++++ RECORDS FOR THE EXERCISE
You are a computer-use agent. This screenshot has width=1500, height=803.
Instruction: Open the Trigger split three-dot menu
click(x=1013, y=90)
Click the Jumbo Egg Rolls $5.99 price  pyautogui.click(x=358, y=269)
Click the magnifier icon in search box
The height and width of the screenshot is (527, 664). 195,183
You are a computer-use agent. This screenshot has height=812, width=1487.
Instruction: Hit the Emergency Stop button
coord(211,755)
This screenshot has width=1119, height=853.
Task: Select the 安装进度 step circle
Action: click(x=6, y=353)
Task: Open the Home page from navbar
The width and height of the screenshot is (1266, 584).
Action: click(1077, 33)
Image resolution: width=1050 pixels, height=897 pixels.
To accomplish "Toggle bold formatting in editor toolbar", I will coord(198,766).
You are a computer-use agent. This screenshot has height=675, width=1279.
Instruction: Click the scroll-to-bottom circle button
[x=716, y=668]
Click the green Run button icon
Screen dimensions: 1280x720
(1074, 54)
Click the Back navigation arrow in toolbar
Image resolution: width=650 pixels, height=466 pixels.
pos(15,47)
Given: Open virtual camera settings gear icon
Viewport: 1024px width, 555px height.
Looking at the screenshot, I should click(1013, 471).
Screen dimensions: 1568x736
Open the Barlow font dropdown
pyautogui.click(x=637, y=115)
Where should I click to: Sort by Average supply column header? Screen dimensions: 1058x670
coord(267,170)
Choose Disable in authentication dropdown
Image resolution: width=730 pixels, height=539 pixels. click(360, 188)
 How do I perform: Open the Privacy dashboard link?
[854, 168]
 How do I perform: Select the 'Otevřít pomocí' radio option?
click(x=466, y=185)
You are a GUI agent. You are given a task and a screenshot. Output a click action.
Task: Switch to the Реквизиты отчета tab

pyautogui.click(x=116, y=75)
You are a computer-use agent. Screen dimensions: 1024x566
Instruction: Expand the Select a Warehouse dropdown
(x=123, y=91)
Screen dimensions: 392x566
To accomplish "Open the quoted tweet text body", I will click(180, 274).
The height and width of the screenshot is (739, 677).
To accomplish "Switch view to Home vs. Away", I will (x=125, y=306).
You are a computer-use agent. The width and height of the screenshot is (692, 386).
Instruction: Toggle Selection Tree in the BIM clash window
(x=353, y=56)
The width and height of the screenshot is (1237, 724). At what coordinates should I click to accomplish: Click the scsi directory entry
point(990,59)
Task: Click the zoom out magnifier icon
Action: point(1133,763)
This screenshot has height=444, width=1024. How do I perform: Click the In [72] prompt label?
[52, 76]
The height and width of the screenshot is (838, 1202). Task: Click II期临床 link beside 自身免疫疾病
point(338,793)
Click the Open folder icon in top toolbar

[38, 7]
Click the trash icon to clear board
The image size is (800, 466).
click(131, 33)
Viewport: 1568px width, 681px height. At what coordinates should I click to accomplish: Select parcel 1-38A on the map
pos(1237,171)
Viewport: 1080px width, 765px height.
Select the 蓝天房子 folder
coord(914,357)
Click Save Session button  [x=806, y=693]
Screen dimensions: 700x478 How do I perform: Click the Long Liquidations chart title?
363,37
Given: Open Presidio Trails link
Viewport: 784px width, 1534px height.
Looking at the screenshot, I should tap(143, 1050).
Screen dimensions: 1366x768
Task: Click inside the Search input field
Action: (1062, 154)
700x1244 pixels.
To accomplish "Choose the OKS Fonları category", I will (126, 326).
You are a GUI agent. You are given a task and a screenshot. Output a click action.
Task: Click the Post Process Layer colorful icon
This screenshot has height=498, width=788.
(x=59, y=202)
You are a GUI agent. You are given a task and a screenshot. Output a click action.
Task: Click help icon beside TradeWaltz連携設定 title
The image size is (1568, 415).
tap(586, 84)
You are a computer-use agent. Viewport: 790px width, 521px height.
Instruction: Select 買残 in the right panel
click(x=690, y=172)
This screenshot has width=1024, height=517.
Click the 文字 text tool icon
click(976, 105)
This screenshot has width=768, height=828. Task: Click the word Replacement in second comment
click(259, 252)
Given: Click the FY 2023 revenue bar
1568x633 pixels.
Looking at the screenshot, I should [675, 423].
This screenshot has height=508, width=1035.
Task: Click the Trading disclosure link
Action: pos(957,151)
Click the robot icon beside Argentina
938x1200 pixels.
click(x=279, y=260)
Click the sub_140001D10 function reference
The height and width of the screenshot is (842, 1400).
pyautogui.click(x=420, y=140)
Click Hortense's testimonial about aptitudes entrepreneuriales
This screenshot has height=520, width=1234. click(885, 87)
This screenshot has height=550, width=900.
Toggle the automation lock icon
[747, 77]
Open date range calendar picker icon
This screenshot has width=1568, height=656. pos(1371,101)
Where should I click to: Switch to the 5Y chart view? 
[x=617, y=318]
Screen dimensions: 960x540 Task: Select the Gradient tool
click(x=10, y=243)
++++++++
EXERCISE REQUIREMENTS –
Among the lines above, find those carrying the word "Home" and copy them out.

SOLUTION TO THE EXERCISE –
Task: Open the Home page from navbar
To accomplish "Switch view to Home vs. Away", I will (x=125, y=306).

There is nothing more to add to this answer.